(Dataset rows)
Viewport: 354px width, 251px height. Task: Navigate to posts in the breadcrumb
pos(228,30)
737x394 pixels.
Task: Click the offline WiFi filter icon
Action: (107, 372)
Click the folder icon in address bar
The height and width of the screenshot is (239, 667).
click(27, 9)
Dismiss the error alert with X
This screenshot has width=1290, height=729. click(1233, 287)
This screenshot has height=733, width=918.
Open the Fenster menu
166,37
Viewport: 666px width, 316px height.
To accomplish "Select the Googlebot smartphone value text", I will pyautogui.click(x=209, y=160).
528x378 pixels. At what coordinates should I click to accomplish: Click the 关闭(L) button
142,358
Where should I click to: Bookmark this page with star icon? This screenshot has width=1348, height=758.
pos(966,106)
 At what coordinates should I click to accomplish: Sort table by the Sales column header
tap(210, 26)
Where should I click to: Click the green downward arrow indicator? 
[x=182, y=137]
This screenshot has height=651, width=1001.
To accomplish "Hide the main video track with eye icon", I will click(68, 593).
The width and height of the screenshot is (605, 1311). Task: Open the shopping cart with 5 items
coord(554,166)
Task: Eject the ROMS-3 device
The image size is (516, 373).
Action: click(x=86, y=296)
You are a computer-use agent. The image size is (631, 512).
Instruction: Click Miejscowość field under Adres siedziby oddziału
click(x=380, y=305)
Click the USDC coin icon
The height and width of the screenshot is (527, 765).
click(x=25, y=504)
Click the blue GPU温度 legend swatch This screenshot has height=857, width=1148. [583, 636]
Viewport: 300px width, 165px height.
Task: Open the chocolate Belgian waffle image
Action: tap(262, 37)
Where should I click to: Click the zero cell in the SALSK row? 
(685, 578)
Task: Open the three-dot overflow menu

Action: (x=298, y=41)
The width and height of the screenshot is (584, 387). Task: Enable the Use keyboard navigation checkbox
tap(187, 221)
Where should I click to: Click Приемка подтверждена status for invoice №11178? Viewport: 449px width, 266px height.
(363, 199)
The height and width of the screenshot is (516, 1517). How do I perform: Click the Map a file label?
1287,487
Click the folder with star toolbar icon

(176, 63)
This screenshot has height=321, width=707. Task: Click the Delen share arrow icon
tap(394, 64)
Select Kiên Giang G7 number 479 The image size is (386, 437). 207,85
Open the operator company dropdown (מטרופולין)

● To do
Can you rewrite the material from its first line through the line with "Action: (x=298, y=41)", replacing "breadcrumb" with "path bar" and changing nothing else?

● Written reply
Viewport: 354px width, 251px height. Task: Navigate to posts in the path bar
pos(228,30)
737x394 pixels.
Task: Click the offline WiFi filter icon
Action: (107, 372)
Click the folder icon in address bar
The height and width of the screenshot is (239, 667).
click(27, 9)
Dismiss the error alert with X
This screenshot has width=1290, height=729. click(1233, 287)
This screenshot has height=733, width=918.
Open the Fenster menu
166,37
Viewport: 666px width, 316px height.
To accomplish "Select the Googlebot smartphone value text", I will pyautogui.click(x=209, y=160).
528x378 pixels. At what coordinates should I click to accomplish: Click the 关闭(L) button
142,358
Where should I click to: Bookmark this page with star icon? This screenshot has width=1348, height=758.
pos(966,106)
 At what coordinates should I click to accomplish: Sort table by the Sales column header
tap(210, 26)
Where should I click to: Click the green downward arrow indicator? 
[x=182, y=137]
This screenshot has height=651, width=1001.
To accomplish "Hide the main video track with eye icon", I will click(68, 593).
The width and height of the screenshot is (605, 1311). Task: Open the shopping cart with 5 items
coord(554,166)
Task: Eject the ROMS-3 device
The image size is (516, 373).
Action: click(x=86, y=296)
You are a computer-use agent. The image size is (631, 512).
Instruction: Click Miejscowość field under Adres siedziby oddziału
click(x=380, y=305)
Click the USDC coin icon
The height and width of the screenshot is (527, 765).
click(x=25, y=504)
Click the blue GPU温度 legend swatch This screenshot has height=857, width=1148. [583, 636]
Viewport: 300px width, 165px height.
Task: Open the chocolate Belgian waffle image
Action: tap(262, 37)
Where should I click to: Click the zero cell in the SALSK row? 
(685, 578)
Task: Open the three-dot overflow menu

Action: (x=298, y=41)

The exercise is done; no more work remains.